Provided records START

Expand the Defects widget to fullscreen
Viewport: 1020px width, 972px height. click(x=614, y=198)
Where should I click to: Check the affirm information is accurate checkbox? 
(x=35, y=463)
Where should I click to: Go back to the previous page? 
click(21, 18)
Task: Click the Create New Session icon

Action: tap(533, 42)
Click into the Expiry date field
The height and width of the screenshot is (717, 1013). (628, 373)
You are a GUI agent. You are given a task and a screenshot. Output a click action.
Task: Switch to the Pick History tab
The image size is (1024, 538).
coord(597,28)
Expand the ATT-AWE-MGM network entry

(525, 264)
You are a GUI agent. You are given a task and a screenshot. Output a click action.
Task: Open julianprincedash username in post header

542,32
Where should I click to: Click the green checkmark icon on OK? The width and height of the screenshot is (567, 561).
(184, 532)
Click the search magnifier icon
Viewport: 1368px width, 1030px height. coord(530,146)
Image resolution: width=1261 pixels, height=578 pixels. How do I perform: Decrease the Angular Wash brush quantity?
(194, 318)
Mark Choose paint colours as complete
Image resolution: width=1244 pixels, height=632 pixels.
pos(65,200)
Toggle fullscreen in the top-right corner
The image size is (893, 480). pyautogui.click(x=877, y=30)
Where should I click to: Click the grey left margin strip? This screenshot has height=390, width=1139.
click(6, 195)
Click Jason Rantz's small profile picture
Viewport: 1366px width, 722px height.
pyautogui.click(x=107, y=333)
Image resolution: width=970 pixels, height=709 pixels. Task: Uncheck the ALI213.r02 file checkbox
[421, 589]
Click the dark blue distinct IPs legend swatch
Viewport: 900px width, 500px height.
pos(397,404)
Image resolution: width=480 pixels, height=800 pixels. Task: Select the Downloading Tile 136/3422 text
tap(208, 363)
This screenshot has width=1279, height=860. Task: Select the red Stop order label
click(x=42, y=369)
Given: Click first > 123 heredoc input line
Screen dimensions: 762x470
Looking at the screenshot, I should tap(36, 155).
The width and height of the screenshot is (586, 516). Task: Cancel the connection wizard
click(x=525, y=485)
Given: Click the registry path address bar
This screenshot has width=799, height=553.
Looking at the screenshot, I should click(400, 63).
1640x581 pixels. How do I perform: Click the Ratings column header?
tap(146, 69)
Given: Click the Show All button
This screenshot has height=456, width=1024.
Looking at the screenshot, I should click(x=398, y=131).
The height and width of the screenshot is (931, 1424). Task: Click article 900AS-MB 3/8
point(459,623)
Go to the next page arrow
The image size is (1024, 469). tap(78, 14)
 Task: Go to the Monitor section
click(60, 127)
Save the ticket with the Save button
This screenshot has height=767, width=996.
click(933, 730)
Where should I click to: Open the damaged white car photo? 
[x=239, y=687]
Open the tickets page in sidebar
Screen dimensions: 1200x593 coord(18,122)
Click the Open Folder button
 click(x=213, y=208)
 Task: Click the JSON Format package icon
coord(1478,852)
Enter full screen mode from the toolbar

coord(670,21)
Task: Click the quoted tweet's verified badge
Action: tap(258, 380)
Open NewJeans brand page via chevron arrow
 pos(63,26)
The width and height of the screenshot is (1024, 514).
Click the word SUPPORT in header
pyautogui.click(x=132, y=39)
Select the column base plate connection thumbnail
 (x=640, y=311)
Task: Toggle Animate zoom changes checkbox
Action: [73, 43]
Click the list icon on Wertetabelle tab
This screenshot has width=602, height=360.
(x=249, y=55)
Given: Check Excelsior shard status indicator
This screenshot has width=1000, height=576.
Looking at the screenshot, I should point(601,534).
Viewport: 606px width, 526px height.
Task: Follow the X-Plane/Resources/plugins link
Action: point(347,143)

Provided records END

Exercise brief:
Write out again every entry above, exactly as given.

Response to the task:
Expand the Defects widget to fullscreen
Viewport: 1020px width, 972px height. click(x=614, y=198)
Where should I click to: Check the affirm information is accurate checkbox? 
(x=35, y=463)
Where should I click to: Go back to the previous page? 
click(21, 18)
Task: Click the Create New Session icon

Action: tap(533, 42)
Click into the Expiry date field
The height and width of the screenshot is (717, 1013). (628, 373)
You are a GUI agent. You are given a task and a screenshot. Output a click action.
Task: Switch to the Pick History tab
The image size is (1024, 538).
coord(597,28)
Expand the ATT-AWE-MGM network entry

(525, 264)
You are a GUI agent. You are given a task and a screenshot. Output a click action.
Task: Open julianprincedash username in post header

542,32
Where should I click to: Click the green checkmark icon on OK? The width and height of the screenshot is (567, 561).
(184, 532)
Click the search magnifier icon
Viewport: 1368px width, 1030px height. coord(530,146)
Image resolution: width=1261 pixels, height=578 pixels. How do I perform: Decrease the Angular Wash brush quantity?
(194, 318)
Mark Choose paint colours as complete
Image resolution: width=1244 pixels, height=632 pixels.
pos(65,200)
Toggle fullscreen in the top-right corner
The image size is (893, 480). pyautogui.click(x=877, y=30)
Where should I click to: Click the grey left margin strip? This screenshot has height=390, width=1139.
click(6, 195)
Click Jason Rantz's small profile picture
Viewport: 1366px width, 722px height.
pyautogui.click(x=107, y=333)
Image resolution: width=970 pixels, height=709 pixels. Task: Uncheck the ALI213.r02 file checkbox
[421, 589]
Click the dark blue distinct IPs legend swatch
Viewport: 900px width, 500px height.
pos(397,404)
Image resolution: width=480 pixels, height=800 pixels. Task: Select the Downloading Tile 136/3422 text
tap(208, 363)
This screenshot has width=1279, height=860. Task: Select the red Stop order label
click(x=42, y=369)
Given: Click first > 123 heredoc input line
Screen dimensions: 762x470
Looking at the screenshot, I should tap(36, 155).
The width and height of the screenshot is (586, 516). Task: Cancel the connection wizard
click(x=525, y=485)
Given: Click the registry path address bar
This screenshot has width=799, height=553.
Looking at the screenshot, I should click(400, 63).
1640x581 pixels. How do I perform: Click the Ratings column header?
tap(146, 69)
Given: Click the Show All button
This screenshot has height=456, width=1024.
Looking at the screenshot, I should click(x=398, y=131).
The height and width of the screenshot is (931, 1424). Task: Click article 900AS-MB 3/8
point(459,623)
Go to the next page arrow
The image size is (1024, 469). tap(78, 14)
 Task: Go to the Monitor section
click(60, 127)
Save the ticket with the Save button
This screenshot has height=767, width=996.
click(933, 730)
Where should I click to: Open the damaged white car photo? 
[x=239, y=687]
Open the tickets page in sidebar
Screen dimensions: 1200x593 coord(18,122)
Click the Open Folder button
 click(x=213, y=208)
 Task: Click the JSON Format package icon
coord(1478,852)
Enter full screen mode from the toolbar

coord(670,21)
Task: Click the quoted tweet's verified badge
Action: tap(258, 380)
Open NewJeans brand page via chevron arrow
 pos(63,26)
The width and height of the screenshot is (1024, 514).
Click the word SUPPORT in header
pyautogui.click(x=132, y=39)
Select the column base plate connection thumbnail
 (x=640, y=311)
Task: Toggle Animate zoom changes checkbox
Action: [73, 43]
Click the list icon on Wertetabelle tab
This screenshot has width=602, height=360.
(x=249, y=55)
Given: Check Excelsior shard status indicator
This screenshot has width=1000, height=576.
Looking at the screenshot, I should point(601,534).
Viewport: 606px width, 526px height.
Task: Follow the X-Plane/Resources/plugins link
Action: point(347,143)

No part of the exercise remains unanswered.